None of the breweries Ades and Weiner have worked with have failed yet, and they only see the business continuing to grow. But there’s a reason that none have failed. By the time brewers get to Weiner and Ades, they have already formed most of their business. They might even have some investors lined up, but need to get their ducks in a row.
For Benesch, Union had almost a year run up before they even started brewing.
“A lot of it was uncharted territory at that point,” he said. “We did have a need to raise capital. … It all comes down to just doing your diligence and running through all the different scenarios figuring the right amount of capital to raise.”
That due diligence is essential to having a successful equity round, Weiner said. He likes startups to have three different areas of expertise on their team. Not everyone on the team has to be an owner, but they need to cover all of the bases.
The first, probably most important person for the industry is the person who knows the business — probably a master brewer — who really knows the craft beer market. Second, every team has to have a business-minded person who can do things like shop for equipment and negotiate a lease. Finally, every team has to have someone who can help with the regulatory issues and the financial issues.
Once a team has all of those elements, the capital comes in. And capital is pretty important to companies, which need to lease space and buy equipment, or at the very least pay to have existing companies brew their product, an arrangement known as gypsy brewing.
For most of these brewers, securing that startup money through a loan can be difficult, because there is almost nothing they can use as collateral. But luckily, there has not been an absence of investors willing to buy a piece of a craft brewery.
Weiner attributes most of the interest to affinity groups, people who want to invest not because of the money-making opportunity, but because they really like craft beer. It would be like a billionaire buying a basketball team, just a lot cheaper than the $2.2 billion the Houston Rockets sold for this week.
“You have people that want to own a piece of that pie,” Ades said. “For not a huge investment, relative to some other investments, they can own a part of it.”
Typically, these investment rounds look to raise around $1 million, with a minimum investment of between $25,000 and $30,000. And most of the investors tend to be family and friends.
Benesch found his investors at Ravens games.
“A lot of people came from my Ravens tailgate,” he said. “I was always bringing beers for people to try at my tailgate. … When the time came to talk about actually raising money, these people knew that this guy actually knows what he’s talking about.”
After that Union deal, more brewers came to Ades and Weiner, relying on a collaborative community that wants to see more breweries pop up.
“It really is different,” Benesch said. “It’s just how it is and I think that’s part of how the craft beer industry has been able to grow, because it is a community.”

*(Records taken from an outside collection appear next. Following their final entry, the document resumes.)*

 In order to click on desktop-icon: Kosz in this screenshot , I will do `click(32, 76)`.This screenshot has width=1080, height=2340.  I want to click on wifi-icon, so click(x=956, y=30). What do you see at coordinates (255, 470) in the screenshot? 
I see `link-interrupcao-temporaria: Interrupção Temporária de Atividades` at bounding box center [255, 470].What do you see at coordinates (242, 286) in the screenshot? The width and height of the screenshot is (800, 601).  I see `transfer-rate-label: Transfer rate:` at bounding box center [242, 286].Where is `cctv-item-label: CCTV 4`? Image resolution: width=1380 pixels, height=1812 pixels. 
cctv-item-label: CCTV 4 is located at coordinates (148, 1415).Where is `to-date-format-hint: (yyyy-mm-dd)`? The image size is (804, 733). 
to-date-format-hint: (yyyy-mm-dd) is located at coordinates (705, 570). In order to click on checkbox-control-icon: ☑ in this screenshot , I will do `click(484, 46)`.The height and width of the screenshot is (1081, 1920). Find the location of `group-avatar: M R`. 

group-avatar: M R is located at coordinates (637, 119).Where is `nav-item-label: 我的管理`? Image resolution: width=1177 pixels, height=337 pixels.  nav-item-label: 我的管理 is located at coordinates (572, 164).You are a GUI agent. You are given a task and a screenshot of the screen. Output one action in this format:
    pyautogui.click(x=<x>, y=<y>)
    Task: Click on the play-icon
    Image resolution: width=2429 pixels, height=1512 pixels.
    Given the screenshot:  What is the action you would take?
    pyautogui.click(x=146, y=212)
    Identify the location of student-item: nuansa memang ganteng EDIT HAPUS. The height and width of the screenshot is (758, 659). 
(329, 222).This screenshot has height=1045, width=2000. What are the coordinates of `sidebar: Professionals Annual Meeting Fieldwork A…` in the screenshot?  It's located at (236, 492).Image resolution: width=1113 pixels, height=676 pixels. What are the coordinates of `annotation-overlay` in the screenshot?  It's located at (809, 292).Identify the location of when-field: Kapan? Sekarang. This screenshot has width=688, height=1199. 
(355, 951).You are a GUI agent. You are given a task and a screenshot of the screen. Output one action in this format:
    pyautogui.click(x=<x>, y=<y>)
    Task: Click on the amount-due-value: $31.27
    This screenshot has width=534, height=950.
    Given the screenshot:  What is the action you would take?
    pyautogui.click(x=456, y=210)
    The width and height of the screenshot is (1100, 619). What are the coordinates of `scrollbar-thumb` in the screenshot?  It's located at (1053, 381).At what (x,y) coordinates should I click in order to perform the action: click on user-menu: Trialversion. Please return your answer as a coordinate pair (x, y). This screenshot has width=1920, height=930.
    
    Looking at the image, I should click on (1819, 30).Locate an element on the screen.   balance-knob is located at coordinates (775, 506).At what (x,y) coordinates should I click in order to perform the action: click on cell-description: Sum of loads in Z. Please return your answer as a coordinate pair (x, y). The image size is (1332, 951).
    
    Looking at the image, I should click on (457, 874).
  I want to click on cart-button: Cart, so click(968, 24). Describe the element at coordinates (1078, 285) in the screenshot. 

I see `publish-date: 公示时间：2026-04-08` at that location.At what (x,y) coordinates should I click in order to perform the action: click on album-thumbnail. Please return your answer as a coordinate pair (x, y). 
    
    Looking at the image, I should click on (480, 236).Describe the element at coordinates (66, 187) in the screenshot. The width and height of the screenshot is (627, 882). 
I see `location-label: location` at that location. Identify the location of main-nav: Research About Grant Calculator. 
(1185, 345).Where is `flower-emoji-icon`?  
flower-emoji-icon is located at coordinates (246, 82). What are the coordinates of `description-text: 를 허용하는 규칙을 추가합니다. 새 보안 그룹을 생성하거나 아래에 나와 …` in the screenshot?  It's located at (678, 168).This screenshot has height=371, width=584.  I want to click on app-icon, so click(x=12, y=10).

Once these breweries get to Weiner and Ades, they work through a lot of the details they need to raise money. What type of company do they want to form? (Most choose an LLC because of the flexibility it offers.) What type of investments will they take? Will investors get voting shares? What type of return will they get and when will they get it? The answers can vary from brewery to brewery.
Weiner and Ades could probably stay busy working with breweries for a while. They try to work on around two brewery projects at a time. And from what he has seen of the business, Weiner does not see a slowdown happening anytime soon.